◆ Objective:
In the listing below, transcribe every line from the one containing "Viewport: 1568px width, 701px height." down to the one containing "The height and width of the screenshot is (622, 1568).", including both, with no changes.

Dataset excerpt
----------

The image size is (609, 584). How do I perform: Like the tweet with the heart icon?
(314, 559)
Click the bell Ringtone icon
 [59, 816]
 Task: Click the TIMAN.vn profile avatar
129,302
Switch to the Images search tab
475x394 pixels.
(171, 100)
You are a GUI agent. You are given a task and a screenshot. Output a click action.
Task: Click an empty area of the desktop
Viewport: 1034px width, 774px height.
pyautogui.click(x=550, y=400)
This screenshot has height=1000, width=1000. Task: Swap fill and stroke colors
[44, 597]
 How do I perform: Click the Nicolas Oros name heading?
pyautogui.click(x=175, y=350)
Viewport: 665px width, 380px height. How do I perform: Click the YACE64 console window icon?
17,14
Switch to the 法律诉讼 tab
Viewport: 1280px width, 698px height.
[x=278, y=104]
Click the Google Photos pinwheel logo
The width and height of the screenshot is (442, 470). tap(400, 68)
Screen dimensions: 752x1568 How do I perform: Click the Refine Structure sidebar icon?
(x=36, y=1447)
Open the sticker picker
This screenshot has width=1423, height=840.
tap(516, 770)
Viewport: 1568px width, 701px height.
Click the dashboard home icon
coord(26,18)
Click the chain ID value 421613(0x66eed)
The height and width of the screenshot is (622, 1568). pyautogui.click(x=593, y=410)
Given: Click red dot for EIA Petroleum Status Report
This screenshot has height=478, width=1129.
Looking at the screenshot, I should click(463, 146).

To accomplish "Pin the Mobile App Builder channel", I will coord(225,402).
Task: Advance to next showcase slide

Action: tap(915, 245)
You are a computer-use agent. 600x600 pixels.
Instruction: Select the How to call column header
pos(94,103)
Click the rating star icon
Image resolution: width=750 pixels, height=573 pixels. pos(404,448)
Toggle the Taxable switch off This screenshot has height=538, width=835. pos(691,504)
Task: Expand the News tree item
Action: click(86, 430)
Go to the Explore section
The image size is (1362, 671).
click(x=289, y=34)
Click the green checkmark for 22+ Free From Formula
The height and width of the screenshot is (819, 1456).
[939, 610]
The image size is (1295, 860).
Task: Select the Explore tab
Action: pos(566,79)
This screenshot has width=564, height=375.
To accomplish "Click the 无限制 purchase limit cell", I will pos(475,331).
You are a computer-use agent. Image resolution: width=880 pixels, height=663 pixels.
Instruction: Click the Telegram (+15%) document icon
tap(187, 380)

----------

◆ Output of the task:
Viewport: 1568px width, 701px height.
Click the dashboard home icon
coord(26,18)
Click the chain ID value 421613(0x66eed)
The height and width of the screenshot is (622, 1568). pyautogui.click(x=593, y=410)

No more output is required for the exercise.